Class ChunkToken

java.lang.Object
com.lexalytics.salience.ChunkToken

public class ChunkToken
extends java.lang.Object

A ChunkToken object represents a token from a Chunk object.

A list of ChunkToken objects is returned in Chunk results.

  • Constructor Summary

    Constructors 
    Constructor Description
    ChunkToken​(java.lang.String sToken, java.lang.String sPOSTag, boolean bInvert, java.lang.String sStem, int nByteOffset, int nByteLength, int nCharOffset, int nCharLength)
    Creates a new chunk token.
  • Method Summary

    Modifier and Type Method Description
    int GetByteLength()
    Returns the byte length for the chunk (in UTF-8).
    int GetCharLength()
    Returns the character length for the chunk (actual characters.
    java.lang.String getPOSTag()
    Retrieves the part-of-speech tag for the chunk token.
    int GetStartByte()
    Returns the byte offset within the document for the chunk (in UTF-8).
    int GetStartChar()
    Returns the character offset within the document for the chunk (actual characters.
    java.lang.String getStem()
    The stemmed form of the chunk.
    java.lang.String getToken()
    Retrieves the chunk token.
    boolean isInverter()
    Indicates whether the chunk token inverts sentiment.
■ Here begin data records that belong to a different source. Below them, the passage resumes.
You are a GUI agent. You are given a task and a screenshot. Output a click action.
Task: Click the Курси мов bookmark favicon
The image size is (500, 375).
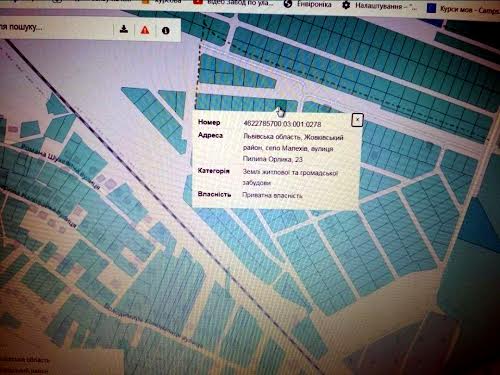point(431,8)
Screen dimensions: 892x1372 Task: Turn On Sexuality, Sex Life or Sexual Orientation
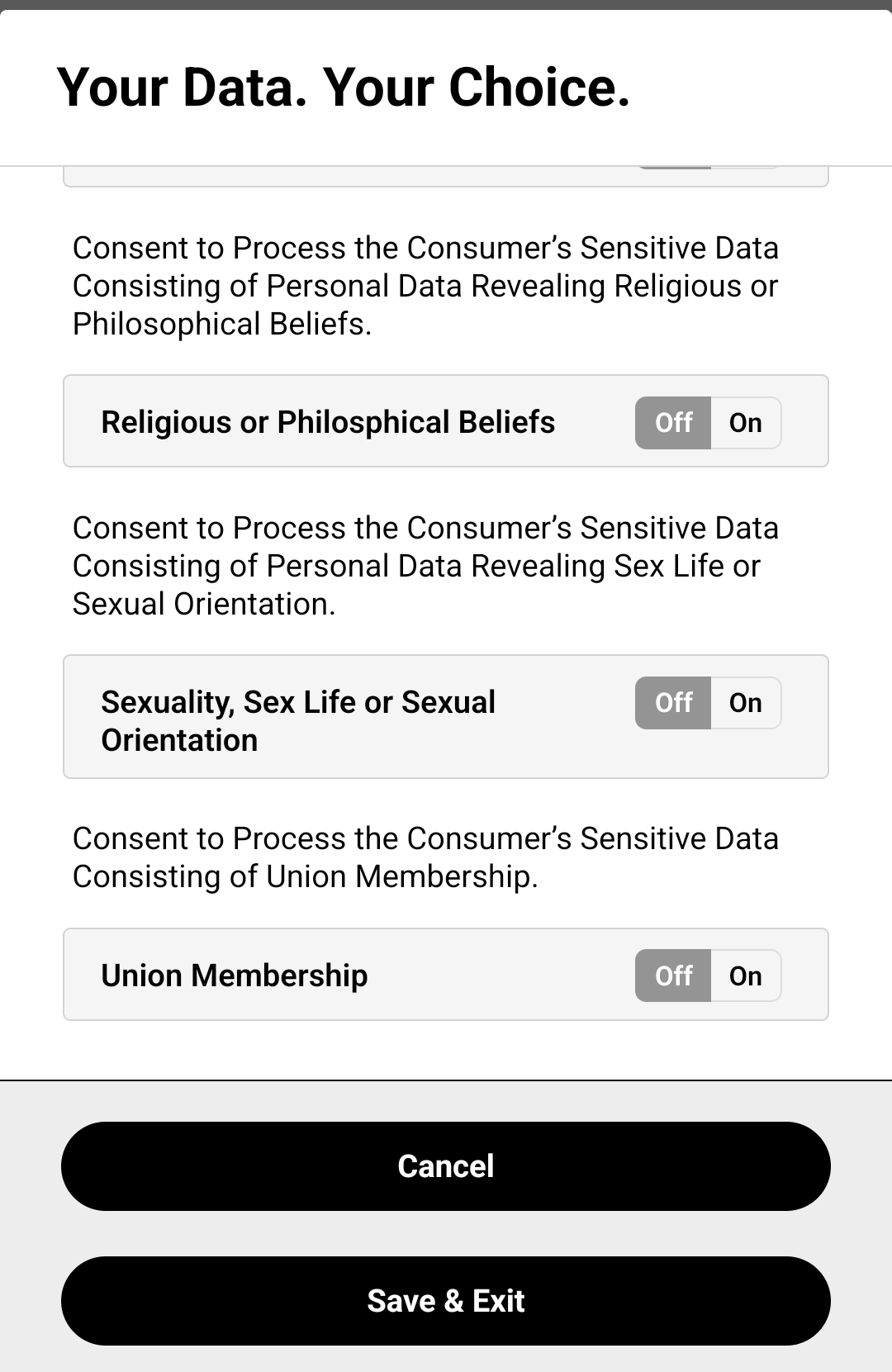pos(746,703)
    Methods inherited from class java.lang.Object

    clone, equals, finalize, getClass, hashCode, notify, notifyAll, toString, wait, wait, wait
  • Constructor Details

    • ChunkToken

      public ChunkToken​(java.lang.String sToken, java.lang.String sPOSTag, boolean bInvert, java.lang.String sStem, int nByteOffset, int nByteLength, int nCharOffset, int nCharLength)
      Creates a new chunk token. This is not intended for client use. Chunk tokens are created by Salience Engine when Chunk objects are created.
      Parameters:
      sToken - The text of the chunk token.
      sPOSTag - The part-of-speech tag for the chunk token.
      bInvert - A flag indicating if the chunk token inverts sentiment.
      sStem - A String containing the stemmed form of the chunk.
      nByteOffset - The byte offset of the chunk (in UTF-8 representation).
      nByteLength - The length of the chunk in bytes (in UTF-8 representation).
      nCharOffset - The character offset of the chunk (actual characters. Java for example counts some emoji as two characters, so there may be discrepencies)
      nCharLength - The character length of the chunk (actual characters. Java for example counts some emoji as two characters, so there may be discrepencies)
  • Method Details

    • getToken

      public java.lang.String getToken()
      Retrieves the chunk token.
      Returns:
      A String containing the text of the chunk token.
    • getPOSTag

      public java.lang.String getPOSTag()
      Retrieves the part-of-speech tag for the chunk token. The tagset used for Salience part-of-speech tags are based on the Penn Treebank tagset. The full tagset can be found on the Lexalytics developer wiki.
      Returns:
      A String containing the part-of-speech tag.
    • isInverter

      public boolean isInverter()
      Indicates whether the chunk token inverts sentiment.
      Returns:
      A boolean indicating whether the chunk token inverts sentiment.
    • getStem

      public java.lang.String getStem()
      The stemmed form of the chunk.
      Returns:
      A String containing the stemmed chunk.
    • GetStartByte

      public int GetStartByte()
      Returns the byte offset within the document for the chunk (in UTF-8).
      Returns:
      The byte offset for chunk.
    • GetByteLength

      public int GetByteLength()
      Returns the byte length for the chunk (in UTF-8).
      Returns:
      The length in bytes of chunk.
    • GetStartChar

      public int GetStartChar()
      Returns the character offset within the document for the chunk (actual characters. Java for example counts some emoji as two characters, so there may be discrepencies).
      Returns:
      The character offset for chunk.
    • GetCharLength

      public int GetCharLength()
      Returns the character length for the chunk (actual characters. Java for example counts some emoji as two characters, so there may be discrepencies)..
      Returns:
      The length in characters of chunk.